Par la présente requête, adressée au tribunal par voie électronique au moyen du téléservice accessible par le réseau internet dénommé « Télérecours citoyens », dont l’auteur identifié est M. C… B…, il est désormais demandé pour l’intéressé, par Mme A… B…, sa sœur –laquelle n’a toutefois pas qualité pour le représenter devant le tribunal, les personnes physiques non privées de la capacité juridique ne pouvant, en vertu de l’article R. 431-5 du code de justice administrative recourir aux services d’un mandataire autre qu’un avoué ou un avocat– que le juge des référés ordonne à l’administration, sur le fondement de l’article L. 521-2 précité du code de justice administrative, « de prendre toute mesure utile afin de permettre [son] retour sur le territoire français » et de « faire cesser l’atteinte grave au droit à une vie familiale normale ». Il est fait valoir la durée de la séparation du demandeur, pourtant titulaire d’une carte de résident valable jusqu’en mars 2030, d’avec son fils de nationalité française né le 3 mars 2015 et le caractère insupportable de cette situation « pour l’enfant et pour la famille ». Cette circonstance, pour regrettable qu’elle soit, ne permet toutefois pas de caractériser une situation d’urgence rendant nécessaire l’intervention dans les quarante-huit heures du juge des référés, lequel ne peut au demeurant, sauf exception, prononcer que des mesures présentant un caractère provisoire. Il appartient à M. B…, s’il s’y croit fondé, de saisir le juge des référés sur le fondement de l’article L. 521-1 du code de justice administrative.
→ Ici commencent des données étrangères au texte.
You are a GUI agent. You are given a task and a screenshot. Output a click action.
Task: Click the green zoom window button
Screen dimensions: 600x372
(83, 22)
Par suite, il y a lieu, en tout état de cause, de faire application de l’article L. 522-3 du code de justice administrative et de rejeter la requête, en toutes ses conclusions.
O R D O N N E :
Article 1er :
La requête de M. B… est rejetée.
Article 2 :
La présente ordonnance sera notifiée à M. C… B….
Fait à Nantes, le 16 février 2026.
La vice-présidente, juge des référés,
A.-C. Wunderlich
La République mande et ordonne au ministre de l’intérieur en ce qui le concerne ou à tous commissaires de justice à ce requis en ce qui concerne les voies de droit commun contre les parties privées, de pourvoir à l’exécution de la présente décision.